Poverty is another plague that African people need to confront on a day-to-day basis. Communicable diseases, like HIV/AIDS are directly linked to poverty (Collins and Rau). According to statistics, there are approximately 24 million people in sub-Saharan Africa that have HIV, as in 2011, including more than 2 million children (UNAIDS). Mainly due to malnourishment and poor health that lacks proper health care and medical care, people in Africa continue to die from a disease that is affected by their poverty and has become a serious hindrance to their country’s development (FAO Corporate Document Repository).
NETSFORLIFE Africa organization is dedicated to combat malaria by providing proper medication and education to poor African people and those in need, especially children. Wes strongly believe that a nation of educated individuals has set the solid basis for development. To strive to bring community awareness and mobilization, in regards malaria prevention, distribute insecticide-treated nets to save people’s lives, monitor and evaluate key-indicators to guarantee goals have been met and provide people of Africa with rapid diagnostic tests that will help them early diagnose and treat their disease.
For all the aforementioned reasons, we heartily request for your donation. Just as little as $1 can truly save a child’s life. With just $1 today, you will help a child in Africa afford the basic means to support himself/herself. The dream for a better world where everyone is entitled to proper healthcare can only be fulfilled if we all believe in it and are willing to make it happen. It does not need much.
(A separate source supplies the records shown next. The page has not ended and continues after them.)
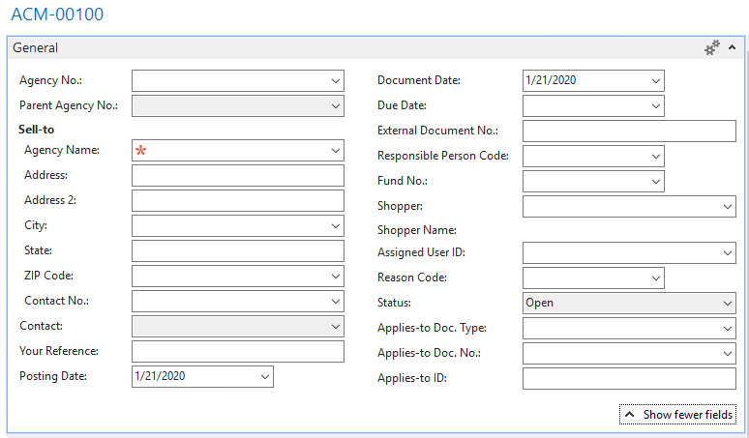Click the Address input field
The image size is (749, 438).
point(237,175)
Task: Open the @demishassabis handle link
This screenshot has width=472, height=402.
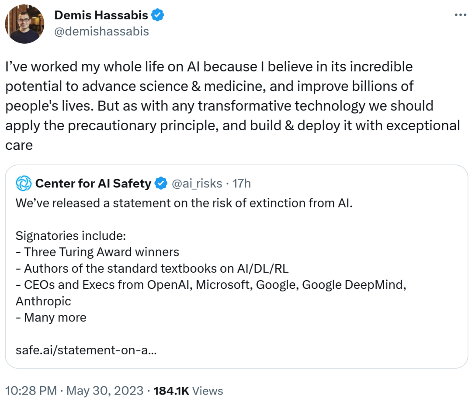Action: [101, 31]
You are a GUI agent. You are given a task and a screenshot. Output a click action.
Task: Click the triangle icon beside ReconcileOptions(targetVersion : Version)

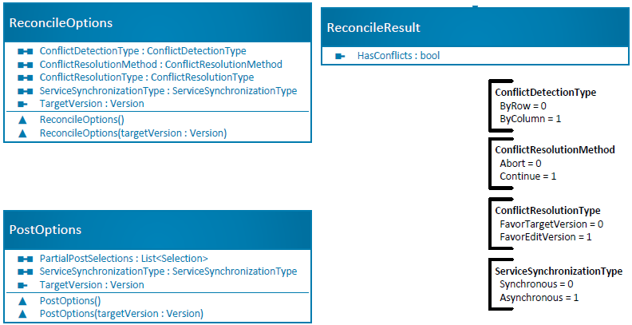click(22, 133)
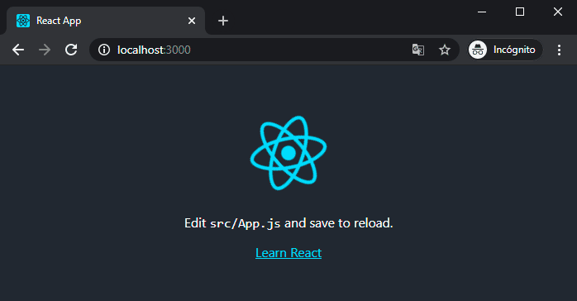View site information icon in address bar

click(x=104, y=50)
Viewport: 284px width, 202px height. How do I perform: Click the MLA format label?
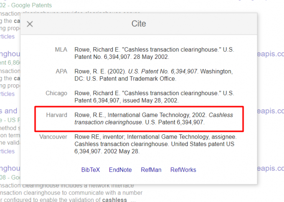61,50
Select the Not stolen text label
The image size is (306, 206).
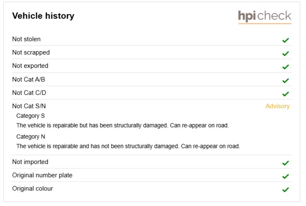tap(26, 39)
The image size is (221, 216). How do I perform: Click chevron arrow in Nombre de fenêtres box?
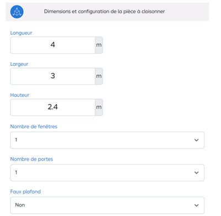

Just think that with $1 you help provide the unprivileged with a fundamental right of theirs: humane living standards where families can raise children without fearing of them dying on them out of malaria. The needy and poor of Africa need your help and support to stay alive and raise their kids; never again has a cup of coffee worth more value than now.
Collins J and Rau B (2000). AIDS in the Context of Development. Social Policy and Development Programme Paper 4, United Nations Research Institute for Social Development: Geneva
FAO: Corporate Document Repository (2002), The Impact of HIV/AIDS on rural households and land issues in Southern and Eastern Africa. Web. Nov. 11, 2013 <http://www.fao.org/wairdocs/ad696e/ad696e04.htm>
Okwa OO. The Status of Malaria among Pregnant Women: A Study in Lagos, Nigeria. African Journal of Reproductive Health:2003; 7 (3): 77– 83
Robert W. Snow and Judy A. Omumbo. Disease and Mortality in Sub-Saharan Africa. 2nd edition: Chapter 14: Malaria. Jamison DT, Feachem RG, Makgoba MW, et al., editors. Washington (DC): World Bank; 2006. Web. Nov. 11, 2013 <http://www.ncbi.nlm.nih.gov/books/NBK2286/>
UNAIDS (2011). 2012 Global Report on AIDS epidemic. WHO Library Cataloguing-in-Publication Data. Print. ISBN 978-92-9173-996-7.